Dados levantados pela Decradi apontam um aumento anual no índice de denúncias desde quando a delegacia foi inaugurada. Segundo o levantamento, cerca de 47 registros de intolerância religiosa foram registrados durante 2019. O último, em 2022, registrou 80 denúncias.

"As vítimas devem procurar uma delegacia de polícia e noticiar o fato a fim de que seja iniciada investigação e identificado o agressor. A Polícia Civil do Estado do Rio conta com uma unidade especializada no atendimento de vítimas dessas condutas discriminatórias, que é a Decradi, inaugurada no ano de 2018", orientou.

'Disse que eu gostava de macumba e deu o tiro'

Vítima ficou com uma bala alojada no pescoço e outra no maxilar
Vítima ficou com uma bala alojada no pescoço e outra no maxilar |  Foto: Lucas Alvarenga
  

Um episódio de intolerância religiosa e transfobia terminou com uma mulher trans, identificada como Nycolle Dellveck, de 25 anos, baleada em Niterói, na Região Metropolitana do Rio.

Tudo aconteceu quando ela, junto de uma amiga, estavam saindo do trabalho e tentaram pegar um mototáxi, que era seu conhecido.

"Eles falaram que não levavam “viado” na moto. A gente estava saindo do trabalho para ir embora. Na segunda (21), eu desci para a rua para trabalhar. Aí ele me encontrou e falou que tínhamos que desenrolar essa discussão de domingo e eu disse: 'Peraí, que eu tenho que acender um cigarro na encruzilhada para começar o dia de trabalho", relatou.
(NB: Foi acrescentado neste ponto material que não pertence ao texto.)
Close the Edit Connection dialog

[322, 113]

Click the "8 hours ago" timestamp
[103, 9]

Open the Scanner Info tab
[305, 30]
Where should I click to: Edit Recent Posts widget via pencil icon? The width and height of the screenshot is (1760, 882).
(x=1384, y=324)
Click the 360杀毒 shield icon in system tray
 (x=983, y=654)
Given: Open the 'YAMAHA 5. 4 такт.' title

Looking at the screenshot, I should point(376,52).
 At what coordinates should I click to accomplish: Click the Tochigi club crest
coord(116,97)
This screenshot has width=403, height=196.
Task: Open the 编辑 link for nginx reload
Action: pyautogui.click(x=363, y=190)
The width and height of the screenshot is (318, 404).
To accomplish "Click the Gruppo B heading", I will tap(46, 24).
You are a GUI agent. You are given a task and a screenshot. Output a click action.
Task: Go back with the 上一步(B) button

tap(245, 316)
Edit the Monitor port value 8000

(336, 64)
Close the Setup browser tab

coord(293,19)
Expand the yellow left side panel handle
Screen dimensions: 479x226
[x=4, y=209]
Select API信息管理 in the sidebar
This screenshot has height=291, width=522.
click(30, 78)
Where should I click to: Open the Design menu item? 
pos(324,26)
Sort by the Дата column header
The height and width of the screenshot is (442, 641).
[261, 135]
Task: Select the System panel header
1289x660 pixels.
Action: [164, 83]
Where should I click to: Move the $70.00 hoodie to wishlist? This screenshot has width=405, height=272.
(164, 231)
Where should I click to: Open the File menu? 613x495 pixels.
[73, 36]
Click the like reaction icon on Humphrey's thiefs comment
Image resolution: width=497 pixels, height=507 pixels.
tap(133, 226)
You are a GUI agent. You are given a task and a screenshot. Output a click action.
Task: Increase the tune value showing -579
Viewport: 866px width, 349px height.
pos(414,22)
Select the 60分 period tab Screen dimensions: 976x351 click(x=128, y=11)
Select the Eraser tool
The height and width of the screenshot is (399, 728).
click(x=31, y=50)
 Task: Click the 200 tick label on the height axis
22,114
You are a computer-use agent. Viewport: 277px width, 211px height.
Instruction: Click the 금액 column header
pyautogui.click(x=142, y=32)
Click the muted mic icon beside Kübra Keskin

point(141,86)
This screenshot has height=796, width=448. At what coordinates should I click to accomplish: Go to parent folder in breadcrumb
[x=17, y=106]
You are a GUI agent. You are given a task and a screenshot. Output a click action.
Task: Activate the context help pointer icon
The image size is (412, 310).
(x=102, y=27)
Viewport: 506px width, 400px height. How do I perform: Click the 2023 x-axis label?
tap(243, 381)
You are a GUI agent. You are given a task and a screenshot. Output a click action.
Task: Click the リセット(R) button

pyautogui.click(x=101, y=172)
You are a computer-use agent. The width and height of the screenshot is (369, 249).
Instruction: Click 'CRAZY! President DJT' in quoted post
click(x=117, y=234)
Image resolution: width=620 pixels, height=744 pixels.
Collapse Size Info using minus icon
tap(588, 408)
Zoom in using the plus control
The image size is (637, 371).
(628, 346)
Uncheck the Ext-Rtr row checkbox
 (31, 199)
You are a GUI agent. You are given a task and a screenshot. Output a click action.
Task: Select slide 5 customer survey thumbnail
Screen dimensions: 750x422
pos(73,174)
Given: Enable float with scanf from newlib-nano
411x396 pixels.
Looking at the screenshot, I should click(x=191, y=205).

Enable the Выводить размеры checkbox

Esse foi só o primeiro ataque, o segundo veio logo após: "Ele perguntou se eu gostava de fazer macumba e indagou se eu estava bem protegida. Foi quando eu disse que 'graças a Deus e aos meus orixás eu estou protegida'. Ele deu a volta, foi no ponto de mototáxi, colocou o filho dele para pilotar a moto e veio na garupa. Eu estava agachada acendendo o cigarro, ele parou a moto e já mostrou a arma e disse que eu gostava de fazer macumba, e deu o tiro".

Dellveck foi baleada no rosto e ficou internada no Hospital Estadual Azevedo Lima (Heal) por dois dias, devido à gravidade dos ferimentos. Ela ficou com uma bala alojada no pescoço e outra no maxilar.

Três casos por dia

De acordo com o último levantamento feito pelo Instituto de Segurança Pública do Estado do Rio, mais de três casos de intolerância religiosa são registrados por dia.

"Combater a intolerância religiosa, é preciso defender os direitos individuais, promover o acesso à informação, com conhecimento, discussões e debates, além de lutar por políticas públicas que estimulem a tolerância e a liberdade. Precisamos resistir, denunciar e lutar. Essa tem sido a história dos que defendem a ampla tolerância e respeito às comunidades religiosas", reforçou Lorrama Machado, coordenadora da Comissão de Combate às Discriminações da Alerj.

A Comissão de Combate às discriminações da Alerj está à disposição de toda a população, trabalhando com atendimento às vítimas de intolerância religiosa e racismo. Em caso de violência, a vítima pode entrar em contato pelo WhatsApp denúncia (021) 98523-6346. 

"Uma interpretação distorcida acerca da liberdade tem induzido determinados grupos à prática de violência. Liberdade religiosa não é uma permissão para a agressão deliberada contra grupos ou pessoas, nem é uma licença para a destruição de espaços e objetos de culto de outras religiões. Liberdade religiosa é uma garantia de que as pessoas possam praticar a sua fé e celebrar os seus rituais, desde que respeitem a prática da fé e a celebração dos outros. Liberdade não é para agredir e destruir, mas sim para conviver, respeitar e construir a paz social", complementa Ivanir dos Santos, interlocutor da Comissão de Combate à Intolerância Religiosa.